Acaba de pasar Cristo Nazareno ante mi casa y pienso en los días que llegan, en lo vacía que puede llegar a estar una ciudad llena de gente donde si faltas tú todo lo demás sobra aunque los relojes no se paren. Acaso al otro lado de la vida tenéis ya las túnicas planchadas, los ensayos cumplidos, los hombros dispuestos para una Cruz de madera mucho más leve que la invisible cruz que portan en la tierra los hombres y mujeres que conviven con la enfermedad; la que te robó esta y todas las demás primaveras, la que trajo el soplo del invierno bajo sus alas de ángel maldito. La que me enseñó a descubrir el rostro del Cristo doliente en el rostro de los que sufren, la Pasión en carne y hueso según el evangelio de los hombres, el mandamiento primero del amor en todas sus extensiones como si no hubiese ningún otro mandamiento.

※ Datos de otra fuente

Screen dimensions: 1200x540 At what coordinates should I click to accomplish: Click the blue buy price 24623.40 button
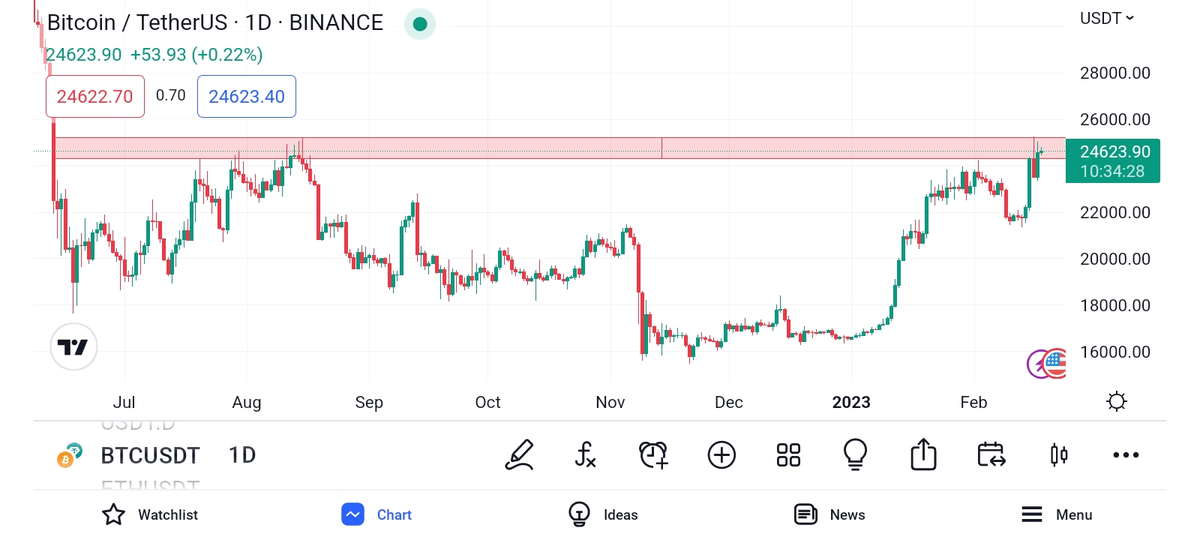tap(246, 96)
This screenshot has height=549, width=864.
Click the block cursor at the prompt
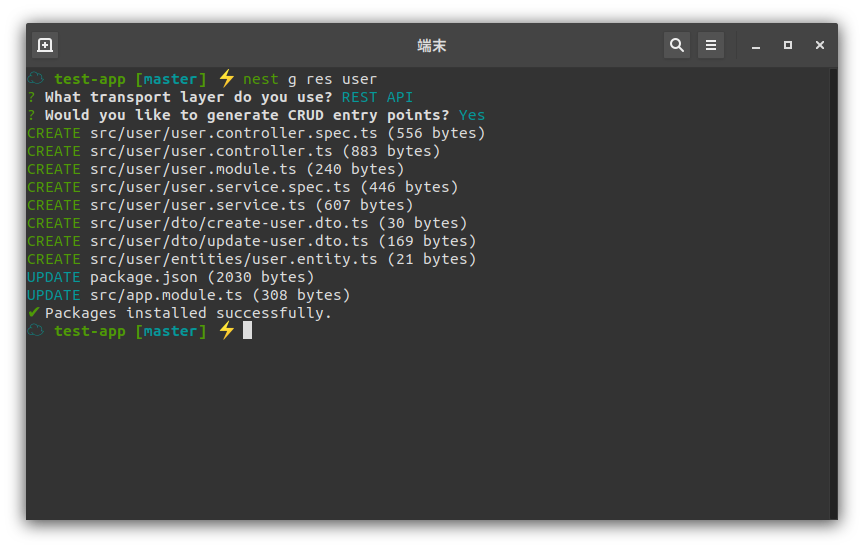point(247,331)
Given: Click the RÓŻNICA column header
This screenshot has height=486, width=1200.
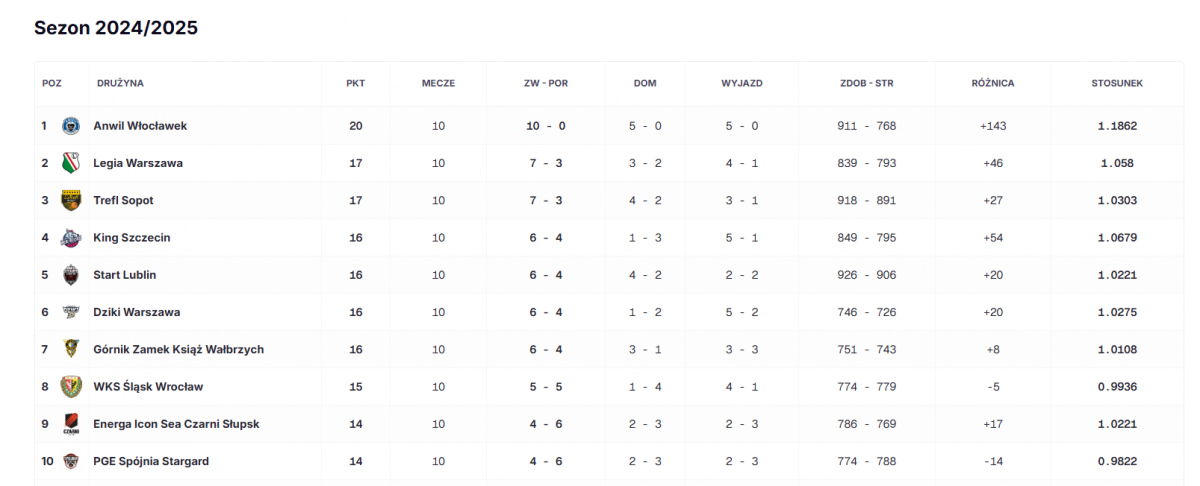Looking at the screenshot, I should [x=992, y=83].
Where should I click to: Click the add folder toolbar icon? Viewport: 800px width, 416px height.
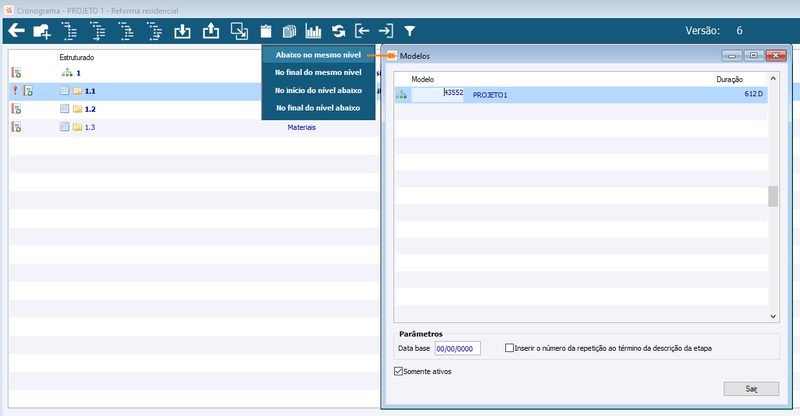[42, 32]
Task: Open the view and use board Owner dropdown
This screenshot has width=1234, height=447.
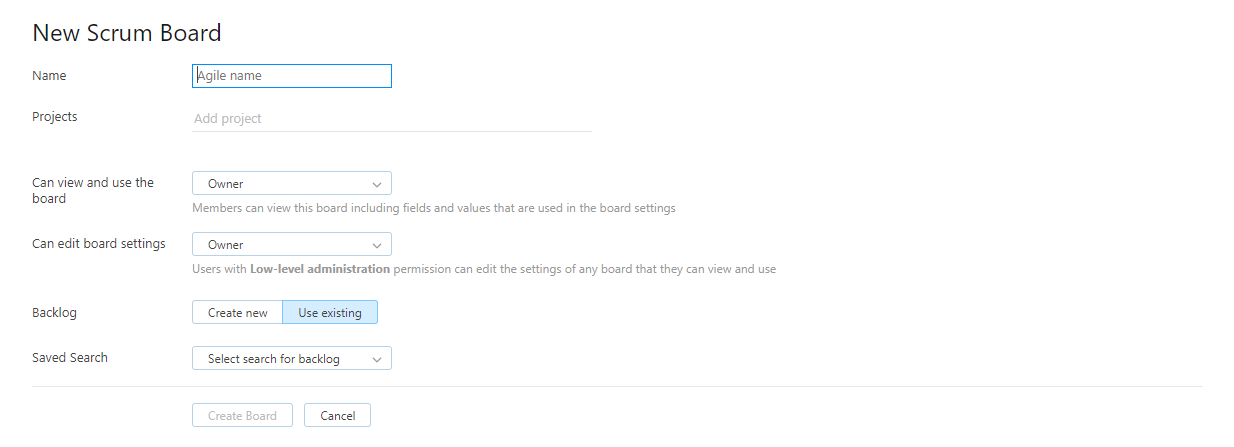Action: 291,184
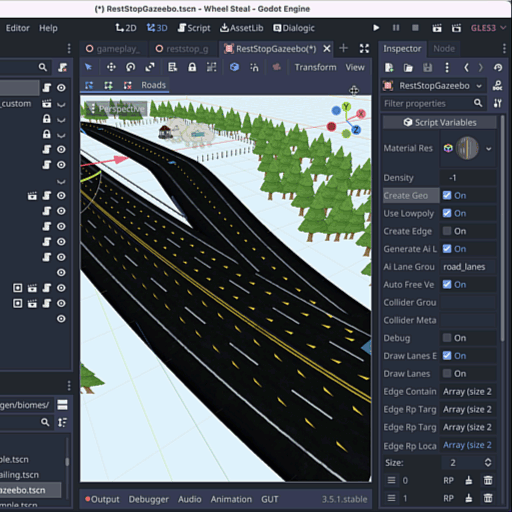Open the Output bottom panel
This screenshot has height=512, width=512.
click(x=102, y=499)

Y a veces cierro los ojos y aprieto los puños y te pienso por los rincones donde aún resuenan tus pasos perdidos, unas veces lejos y otras tan cerca de los míos, estas calles, estas plazas donde ya se escuchan los redobles y los tambores, Getsemaní, las cornetas, las idas y venidas, el bullicio que desborda nuestra calma en los días santos que ahora también suenan a silencio incluso en el cántico. Os escucho.

Y a pesar de todo a los árboles de mi plaza les ha dado por echar la hoja deprisa y vestirse de rosa, por encender en verde lo que hace apenas unos días era una puntilla de ramas desnudas frente a nuestros balcones. Y a pesar de todo la primavera regresa y quiere desplazar este invierno largo que solo conocemos los que alguna vez hemos sentido una mano invisible que te arranca el corazón sin anestesia, a dolor vivo. Tantos somos.

Acaba de pasar el Nazareno y le he seguido con los ojos de lejos y sin acompañarle. Conozco su paso, el peso de la cruz, el camino que conduce a la tierra, la sábana última, el último beso. Y me pregunto si Él te habrá buscado entre las gentes que se agolpan a su paso, si acaso sabe que salías a su encuentro cerca del puente, si nos conoce por nuestros nombres. Dónde estás, dónde estáis ahora, tan altos que no alcanzo a veros. Y puede que nunca haya escrito, que nunca haya dicho en voz alta que te echo de menos, que no sé muy bien dónde comienza la primavera aunque ahora despunte rabiosa frente a mi ventana, sin pedir permiso, imponiéndose, convirtiendo la ciudad en el escenario perfecto para el milagro de la muerte y de la vida, que siempre van de la mano. 

Dame la mano tú y muéstrame la cuesta que desemboca en la alegría si solo el amor nos salva, si solo es el amor más fuerte que la muerte. Ven, venid, resucitadnos. Dame esa luz que me ilumina entera por dentro para florecer como los árboles en esta tercera Semana Santa contigotansinti.